[Selected excerpt — start]

He majored in basketball at Schenectady High School, but even that didn’t work out so well.

“Unfortunately, I stopped growing at 5-[foot]-8, so there went my hoop dreams,” he laughed. Barely earning a diploma in 2002, even with summer school credits, he went to SUNY-Morrisville and flunked out in his first semester.

Back in Schenectady with no clear path forward and a lot of the wrong friends, Griffin-Braaf began selling drugs. The only bright spot in that period was that he followed the dealer’s golden rule: Don’t use what you sell. He never developed the drug habit that had nearly destroyed his mother.

But he did get arrested for two sales in Clifton Park and, in 2005, was sentenced to four to 12 years in prison, at which point he resolved to turn himself around. With good behavior and a lot of hard work in classes offered behind bars by Marist College, he was out in just three years.

“I knew I didn’t want to back to prison,” he recalls.

But knowing that wasn’t quite enough. 

“It was hard, I couldn’t really get a job.”

[Selected excerpt — finish]
[Data for analysis — start]

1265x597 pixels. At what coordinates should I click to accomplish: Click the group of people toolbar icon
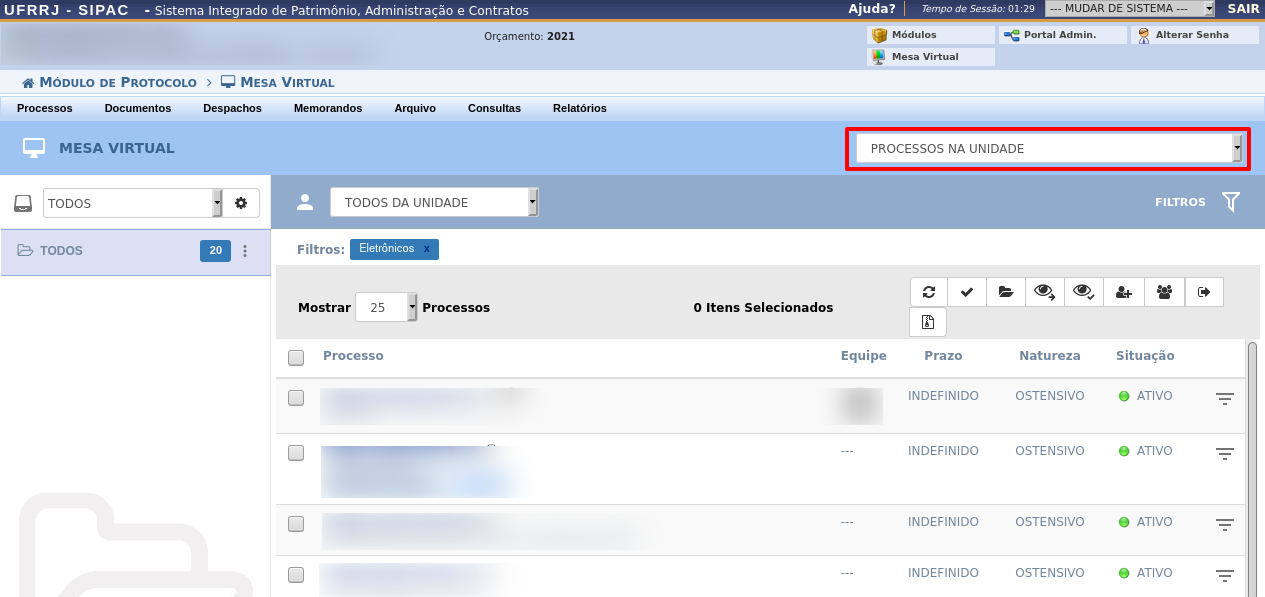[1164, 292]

[Data for analysis — finish]
[Data for analysis — start]

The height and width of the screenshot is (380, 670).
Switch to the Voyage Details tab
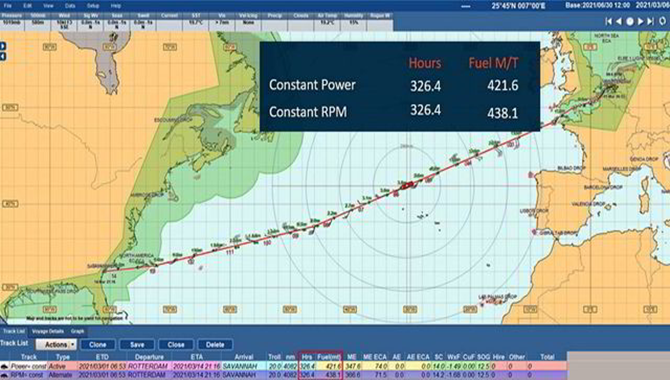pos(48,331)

[Data for analysis — finish]

# What you should do
Reproduce the passage from the Griffin-Braaf excerpt starting at "But he did get" and ending at "just three years.". The records have nothing to do with the text.

# Response to the task
But he did get arrested for two sales in Clifton Park and, in 2005, was sentenced to four to 12 years in prison, at which point he resolved to turn himself around. With good behavior and a lot of hard work in classes offered behind bars by Marist College, he was out in just three years.